Depois, a maioria dos ministros ainda anulou a própria investigação dos casos do triplex do Guarujá, do sítio de Atibaia e do Instituto Lula, por entenderem que Moro, que havia autorizado a coleta de provas, não tinha imparcialidade para supervisionar o inquérito. Por fim, a pedido de Lula, a Corte ainda anulou as provas entregues pela Odebrecht em seu acordo de leniência, com base em mensagens que os procuradores trocavam entre si e de algumas entre Moro e o ex-procurador Deltan Dallagnol.
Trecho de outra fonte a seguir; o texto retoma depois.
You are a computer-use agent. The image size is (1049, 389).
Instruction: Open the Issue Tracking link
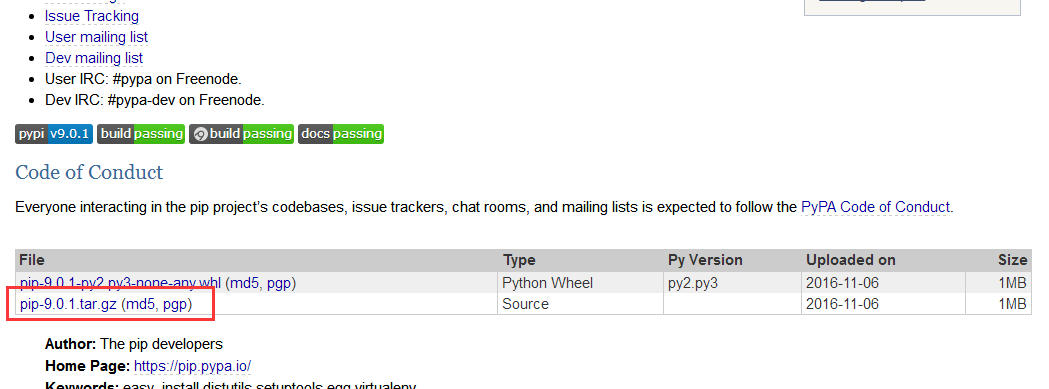(92, 15)
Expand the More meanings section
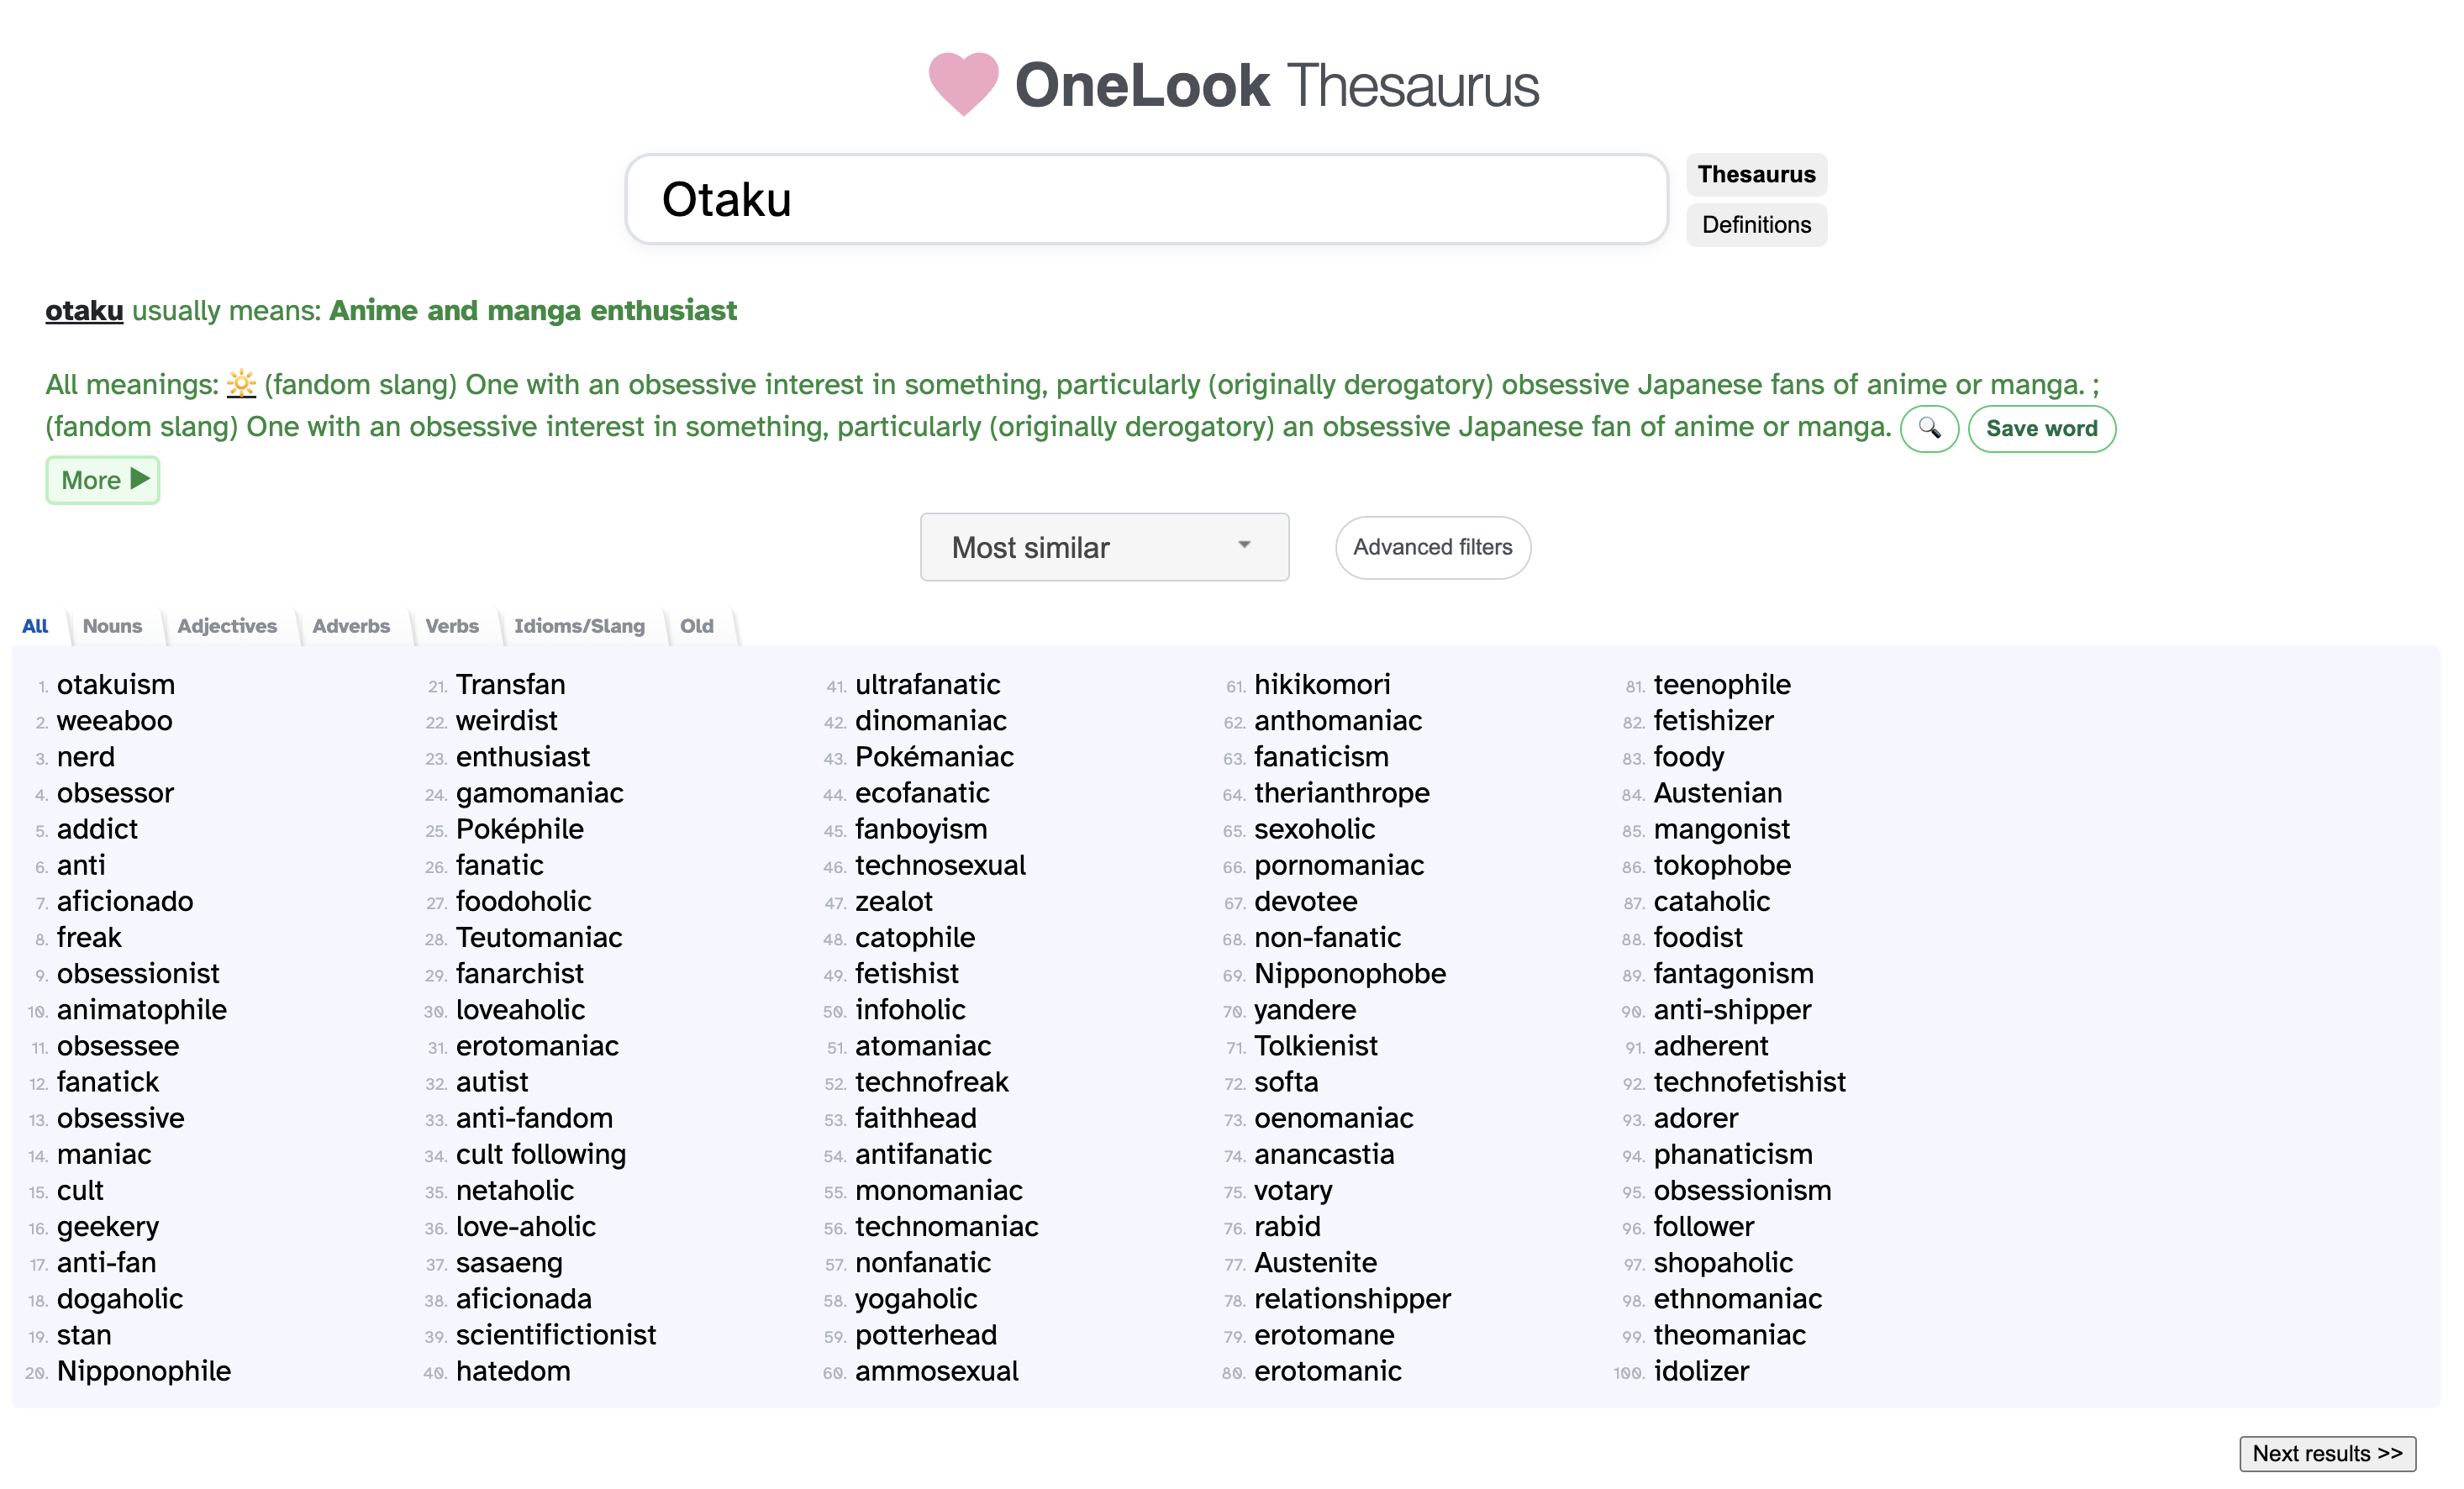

As conversas foram captadas ilegalmente por hackers, mas acabaram validadas pelo STF depois que a Polícia Federal apreendeu o material na investigação sobre a invasão dos celulares. Esses arquivos foram usados por dezenas de outros investigados na Lava Jato – incluindo políticos, empresários, lobistas, doleiros e operadores de propina – para anular seus processos, com base na tese, endossada pelo próprio STF, de que teria ocorrido um conluio entre Moro e a força-tarefa da Lava Jato com propósitos políticos.
Em raros casos, como o de Collor, esse entendimento não foi aplicado. Além da tramitação única dentro do STF, alguns detalhes distinguiram seu caso do de Lula e outros políticos investigados pelo esquema de corrupção na Petrobras.
No processo contra Collor, o esquema se concentrava na BR Distribuidora, uma subsidiária, onde o ex-presidente havia conquistado influência para direcionar contratos de construção de bases de distribuição para a UTC Engenharia. A denúncia da Procuradoria-Geral da República (PGR) o acusou de receber R$ 20 milhões em propina.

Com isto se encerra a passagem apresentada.